Karim Manaouil <kmanaouil.dev@xxxxxxxxx> · Sat, 4 Jan 2025 20:56:19 +0000

On Thu, Jan 02, 2025 at 11:16:11AM -0800, Paul E. McKenney wrote:
> On Thu, Jan 02, 2025 at 06:23:43PM +0000, Karim Manaouil wrote:
> > Hi Paul,
> > 
> > First, I wish you a happy new year!
> 
> Hello, Karim, and a very happy square new year to you and yours as well!
> I have added the rcu email list in case someone else has ideas.
> 
> > I am working on implementing page migration for some types of kernel
> > memory. My technique is to remap those kernel pages in vmap/vmalloc 
> > area and allow the kernel to take page faults during page migration.
> > 
> > However, I have the problem of spinlocks and RCU critical sections.
> > A page fault can occur while the kernel is inside an RCU read critical
> > section. For example, in fs/dcache.c:dget_parent():
> > 
> > rcu_read_lock()
> > seq = raw_seqcount_begin(&dentry->d_seq);
> > rcu_read_unlock()
> > 
> > If the kernel page where "dentry" belongs to is undergoing migration,
> > a page fault could occur on the CPU executing the code above, when the
> > migration thread (running on another CPU) clears the corresponding 
> > PTE entry in vmap and flushes the TLB (but the new page is not mapped
> > yet).
> > 
> > The page table entries are replaced by migration entries, and the CPU,
> > on which the page fault happened, will have to wait or spin in the page
> > fault handler until the migration is complete (success or failure).
> > 
> > With calssical RCU, I cannot wait in the page fault handler (like it's
> > done in migration_entry_wait()) because that's explicit blocking and 
> > that's prohihited.
> 
> Indeed it is, and by design.
> 
> > I tried to spin in the fault handler with something like
> > 
> > for (;;) {
> > 	pte = ptep_get_lockless(ptep);
> > 	if (pte_none(pte) || pte_present(pte))
> > 		break;
> > 	cpu_relax();
> > }
> > 
> > But the entire system stopped working (I assume because rcu_synchronise()
> > on other CPUs is waiting for us and we are waiting for other CPUs, so a
> > deadlock situation).
> > 
> > I realised that I need something like preempt RCU. Would the cpu_relax()
> > above work with preempt RCU?
> 
> You would need something like cond_resched(), but you cannot use this
> within an RCU read-side critical section.  And spinning in this manner
> within a fault handler is not a good idea.  You will likely get lockups
> and stalls of various sorts.
> 
> Preemptible RCU permits preemption, but not unconditional blocking.
> The reason for this is that a preempted reader can be subjected to RCU
> priority boosting, but if a reader were to block, priority boosting
> would not help.
> 
> The reason that we need priority boosting to help is that blocked RCU
> readers stall the current RCU grace period, which means that any memory
> waiting to be freed continues waiting, eventually resulting in OOM.
> Of course, OOMs are not good for your kernel's uptime, hence the
> restriction against general blocking in RCU readers.

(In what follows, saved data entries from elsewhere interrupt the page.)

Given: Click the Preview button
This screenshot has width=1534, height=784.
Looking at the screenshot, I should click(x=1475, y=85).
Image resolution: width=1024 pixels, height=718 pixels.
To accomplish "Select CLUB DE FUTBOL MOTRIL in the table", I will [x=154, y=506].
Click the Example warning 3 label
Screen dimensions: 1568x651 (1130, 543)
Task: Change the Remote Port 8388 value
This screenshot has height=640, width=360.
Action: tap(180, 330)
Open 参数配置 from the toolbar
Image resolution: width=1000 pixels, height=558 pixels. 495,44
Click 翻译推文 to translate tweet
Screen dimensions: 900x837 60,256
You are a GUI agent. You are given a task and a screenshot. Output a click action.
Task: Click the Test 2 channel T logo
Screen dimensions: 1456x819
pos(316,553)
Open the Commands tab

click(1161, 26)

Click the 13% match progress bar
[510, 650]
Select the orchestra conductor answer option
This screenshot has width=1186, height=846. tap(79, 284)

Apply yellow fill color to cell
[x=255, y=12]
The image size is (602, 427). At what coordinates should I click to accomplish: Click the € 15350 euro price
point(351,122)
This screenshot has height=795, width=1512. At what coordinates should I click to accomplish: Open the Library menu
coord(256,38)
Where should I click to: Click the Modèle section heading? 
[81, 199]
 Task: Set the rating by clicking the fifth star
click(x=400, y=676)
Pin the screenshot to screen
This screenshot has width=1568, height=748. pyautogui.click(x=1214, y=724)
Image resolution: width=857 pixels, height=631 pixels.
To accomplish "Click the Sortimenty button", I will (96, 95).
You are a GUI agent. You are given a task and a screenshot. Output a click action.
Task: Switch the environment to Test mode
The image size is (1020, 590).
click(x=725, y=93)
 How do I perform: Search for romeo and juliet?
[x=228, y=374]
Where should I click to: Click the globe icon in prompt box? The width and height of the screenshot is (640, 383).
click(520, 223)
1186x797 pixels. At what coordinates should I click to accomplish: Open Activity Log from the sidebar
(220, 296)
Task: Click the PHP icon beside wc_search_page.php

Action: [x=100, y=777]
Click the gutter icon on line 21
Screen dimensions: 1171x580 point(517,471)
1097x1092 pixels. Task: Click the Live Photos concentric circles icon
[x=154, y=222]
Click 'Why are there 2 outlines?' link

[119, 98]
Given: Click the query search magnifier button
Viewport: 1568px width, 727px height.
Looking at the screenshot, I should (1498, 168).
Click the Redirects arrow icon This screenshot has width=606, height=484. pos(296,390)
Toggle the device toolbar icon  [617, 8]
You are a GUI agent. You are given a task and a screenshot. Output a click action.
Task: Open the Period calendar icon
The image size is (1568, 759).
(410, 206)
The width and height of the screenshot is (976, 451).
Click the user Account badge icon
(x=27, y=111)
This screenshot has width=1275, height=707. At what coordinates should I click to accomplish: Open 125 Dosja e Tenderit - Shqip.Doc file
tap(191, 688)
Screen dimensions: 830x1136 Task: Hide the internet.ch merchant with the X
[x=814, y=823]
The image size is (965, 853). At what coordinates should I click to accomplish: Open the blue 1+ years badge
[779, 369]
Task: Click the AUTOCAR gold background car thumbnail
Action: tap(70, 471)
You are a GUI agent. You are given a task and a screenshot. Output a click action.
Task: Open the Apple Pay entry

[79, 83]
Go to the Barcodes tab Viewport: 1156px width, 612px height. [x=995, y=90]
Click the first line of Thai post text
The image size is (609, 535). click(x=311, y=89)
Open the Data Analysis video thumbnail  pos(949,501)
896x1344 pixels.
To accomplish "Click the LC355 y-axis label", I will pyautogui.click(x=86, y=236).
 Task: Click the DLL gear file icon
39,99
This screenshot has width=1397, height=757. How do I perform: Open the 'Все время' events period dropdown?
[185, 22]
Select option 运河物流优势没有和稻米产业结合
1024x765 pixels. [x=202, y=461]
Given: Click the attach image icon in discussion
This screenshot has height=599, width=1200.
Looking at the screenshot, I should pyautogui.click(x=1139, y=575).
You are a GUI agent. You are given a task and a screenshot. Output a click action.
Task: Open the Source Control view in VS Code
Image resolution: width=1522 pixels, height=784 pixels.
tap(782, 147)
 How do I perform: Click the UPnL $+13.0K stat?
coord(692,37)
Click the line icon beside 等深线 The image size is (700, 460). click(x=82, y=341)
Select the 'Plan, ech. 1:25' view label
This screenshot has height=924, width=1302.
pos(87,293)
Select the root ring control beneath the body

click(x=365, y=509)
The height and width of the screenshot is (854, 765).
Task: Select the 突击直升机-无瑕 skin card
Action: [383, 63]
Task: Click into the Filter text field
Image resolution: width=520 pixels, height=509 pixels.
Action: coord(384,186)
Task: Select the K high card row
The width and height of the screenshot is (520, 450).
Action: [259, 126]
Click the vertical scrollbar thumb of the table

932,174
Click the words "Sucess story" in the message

I believe not only OOM, but it could also lead to a deadlock, as I observed 
in my small experiments. Basically, one CPU (0) was blocked inside an RCU
region, waiting for another CPU (1), running the page migration/compaction
thread, but the migration thread itself (on CPU1) was trying to free some 
memory and it had to first wait for the existing RCU readers, amongst them
CPU0, and that lead to circular waiting (CPU0 waiting for CPU1, but
CPU1 ends up waiting for CPU0).

> Please note that spinlocks have this same restriction.  Sleeping while
> holding a spinlock can result in deadlock, which is even worse for your
> kernel's uptime.
> 
> > Do you have any ideas for how to properly approach this problem?
> 
> Here are a few to start with:
> 
> 0.	Look at the existing code that migrates processes and/or kernels
> 	from one system to another, and then do whatever they do.
> 
> 1.	Allocate the needed memory up front, before acquiring the
> 	spinlocks and before entering the RCU readers.
> 
> 2.	Move the existing spinlocks to mutexes and the existing uses
> 	of RCU to SRCU, perhaps using srcu_read_lock_lite().  But note
> 	that a great deal of review and benchmarking will be necessary
> 	to prove that there are no regressions.  And that changes of
> 	this sort in mm almost always result in regressions.
> 
> 	So I strongly advise you not to take this approach lightly.
> 
> 3.	Your ideas here!

For (0), it seems that most of the solutions along those lines are "stop
the world" kind of solutions, which is not ideal.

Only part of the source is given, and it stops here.